Journalist and Julia Child’s grandnephew Alex Prud’homme (My Life in France; The French Chef in America) has crafted a finely balanced, scrupulously researched account of gastronomy and tradition, historical past and politics in Dinner With the President: Food, Politics, and a History of Breaking Bread at the White House.
Even for these of us who paid the barest of consideration in historical past class, Prud’homme’s distinctive writing and good nostril for a energetic anecdote make the e book’s portraits of 26 American presidents vibrant, entertaining and related. Food in the White House is each “sustenance and metaphor,” he writes. In a literal sense, these meals replicate the preferences of presidential palates. For instance, George H.W. Bush despised broccoli; Barack Obama had a “global palate”; Richard Nixon didn’t care what he ate; Abraham Lincoln cherished his cornbread; and Lyndon B. Johnson doted on Texas barbecue. In a broader sense, no matter meals is served in the White House influences the nation’s financial, social, cultural and political local weather. Food even has the energy to convey collectively disparate events for productive political debate, reminiscent of Thomas Jefferson’s “Dinner Table Bargain” and Jimmy Carter’s Camp David peace brokering efforts between Israel’s Menachem Begin and Egypt’s Anwar Sadat. As the late chef and author Anthony Bourdain put it, “Nothing is more political than food. Nothing.”

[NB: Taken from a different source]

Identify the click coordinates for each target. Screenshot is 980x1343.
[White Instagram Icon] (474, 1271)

Prud’homme additionally provides credit score to the much less seen figures who’ve wielded meals’s energy, reminiscent of the many Black cooks and numerous cooks who’ve staffed the White House kitchen all through historical past. He additionally reveals the highly effective affect first girls have had over the presidential weight loss plan and their canny oversight of White House entertaining, from State dinners to receptions and extra.
The e book’s coda is a brief curation of presidential households’ favourite recipes, together with Martha Washington’s preserved cherries, Jefferson’s salad with tarragon French dressing, Franklin D. Roosevelt’s “reverse martini,” Dwight D. Eisenhower’s steak and Lady Bird Johnson’s Pedernales River chili. A charming epicurean historical past with a political twist, Dinner With the President is an enchanting have a look at life in the “People’s House.”